EXERCISE REQUIREMENTS: Look over the entries that follow. Report how many lines contain "this", with nothing else.
-- STORED DATA follows --
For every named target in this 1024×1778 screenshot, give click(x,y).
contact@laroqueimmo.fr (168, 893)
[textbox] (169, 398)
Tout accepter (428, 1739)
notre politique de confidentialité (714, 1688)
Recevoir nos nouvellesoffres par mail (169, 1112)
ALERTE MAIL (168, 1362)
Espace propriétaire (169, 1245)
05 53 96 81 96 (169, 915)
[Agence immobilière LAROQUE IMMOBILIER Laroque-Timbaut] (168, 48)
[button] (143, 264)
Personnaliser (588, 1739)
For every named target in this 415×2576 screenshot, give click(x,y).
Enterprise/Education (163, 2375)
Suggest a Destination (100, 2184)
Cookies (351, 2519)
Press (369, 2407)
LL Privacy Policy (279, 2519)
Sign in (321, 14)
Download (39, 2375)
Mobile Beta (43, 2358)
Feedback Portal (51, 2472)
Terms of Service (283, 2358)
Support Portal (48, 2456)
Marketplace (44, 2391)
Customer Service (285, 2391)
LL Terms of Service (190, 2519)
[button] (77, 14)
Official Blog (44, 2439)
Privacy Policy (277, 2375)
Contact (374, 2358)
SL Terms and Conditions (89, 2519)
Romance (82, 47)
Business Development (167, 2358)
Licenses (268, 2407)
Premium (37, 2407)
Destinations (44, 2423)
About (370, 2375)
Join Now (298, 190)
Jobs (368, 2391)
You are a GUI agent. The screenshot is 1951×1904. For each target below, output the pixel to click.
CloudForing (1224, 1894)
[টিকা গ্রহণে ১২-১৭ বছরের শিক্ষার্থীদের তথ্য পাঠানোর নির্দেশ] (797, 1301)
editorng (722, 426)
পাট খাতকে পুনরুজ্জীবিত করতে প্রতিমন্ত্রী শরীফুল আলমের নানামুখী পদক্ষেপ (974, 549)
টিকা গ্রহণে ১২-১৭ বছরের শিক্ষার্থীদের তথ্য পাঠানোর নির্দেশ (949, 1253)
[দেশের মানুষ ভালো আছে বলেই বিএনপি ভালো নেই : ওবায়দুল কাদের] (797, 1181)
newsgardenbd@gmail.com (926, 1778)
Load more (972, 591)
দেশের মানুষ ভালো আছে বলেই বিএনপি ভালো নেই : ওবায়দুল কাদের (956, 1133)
-- STORED DATA concluded --
OUTPUT: 2